== DATASET
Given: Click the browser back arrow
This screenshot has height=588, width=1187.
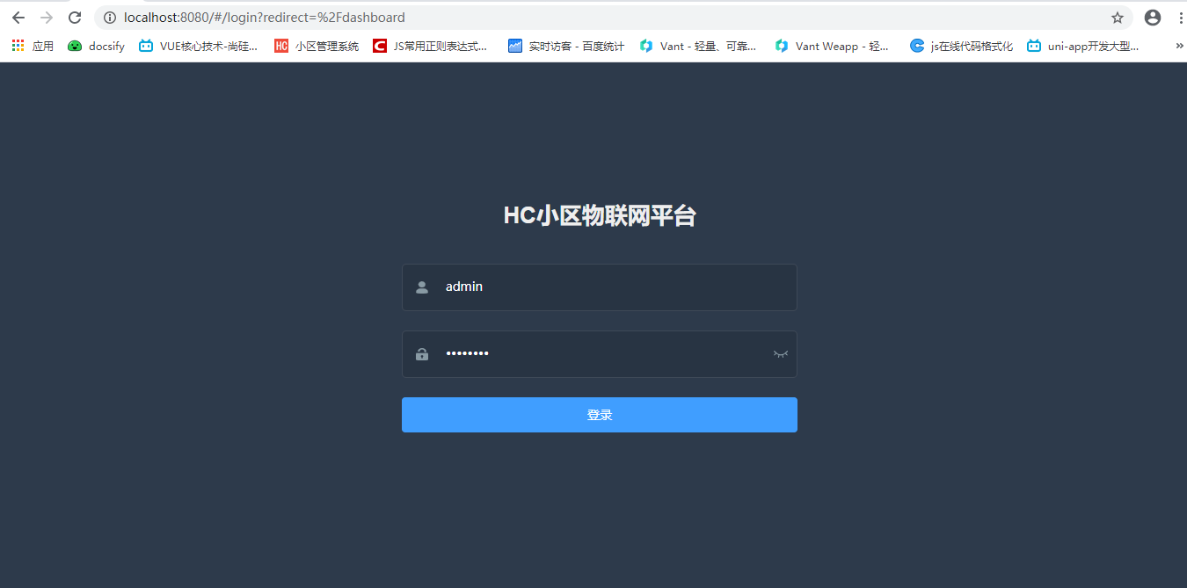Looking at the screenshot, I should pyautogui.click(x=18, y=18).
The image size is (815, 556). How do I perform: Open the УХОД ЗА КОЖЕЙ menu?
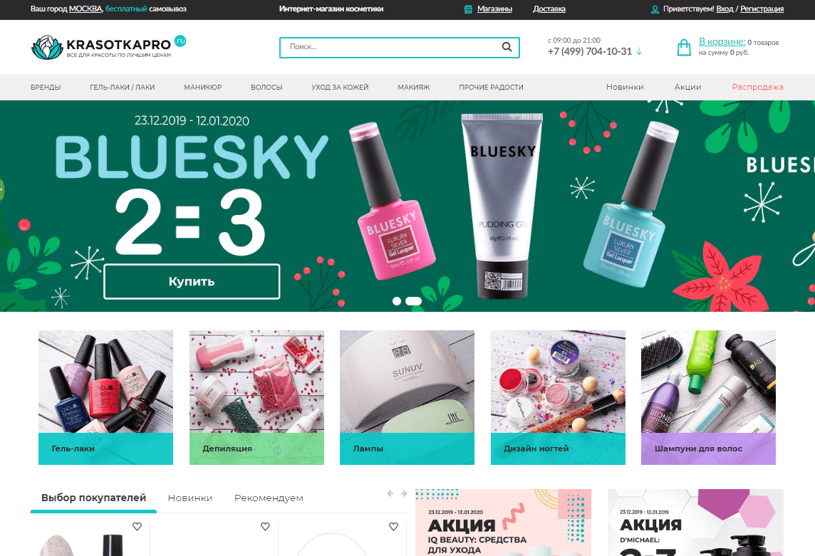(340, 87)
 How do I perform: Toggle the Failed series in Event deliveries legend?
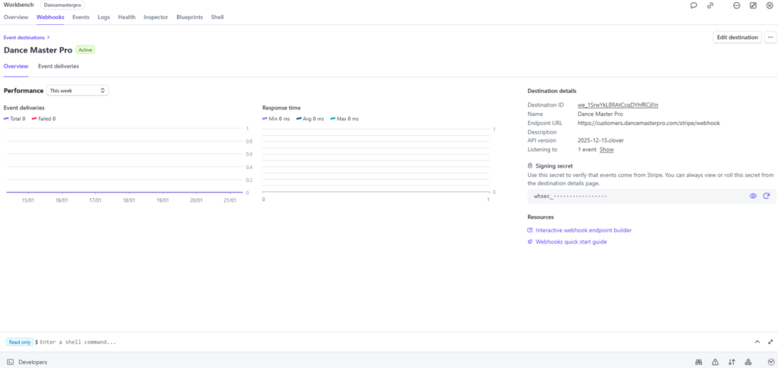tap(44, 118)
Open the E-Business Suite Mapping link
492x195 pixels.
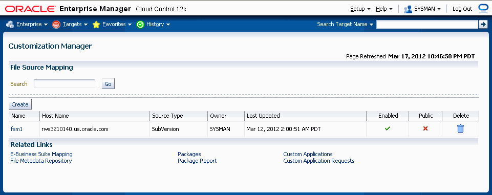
====
ABOUT THIS EXERCISE
Output exactly the lines from the one containing "The image size" through the last line of the records above, both included, and leave out the pictures.

YOUR RESPONSE
The image size is (815, 556). How do I perform: Open the УХОД ЗА КОЖЕЙ menu?
(340, 87)
 How do I perform: Toggle the Failed series in Event deliveries legend?
tap(44, 118)
Open the E-Business Suite Mapping link
492x195 pixels.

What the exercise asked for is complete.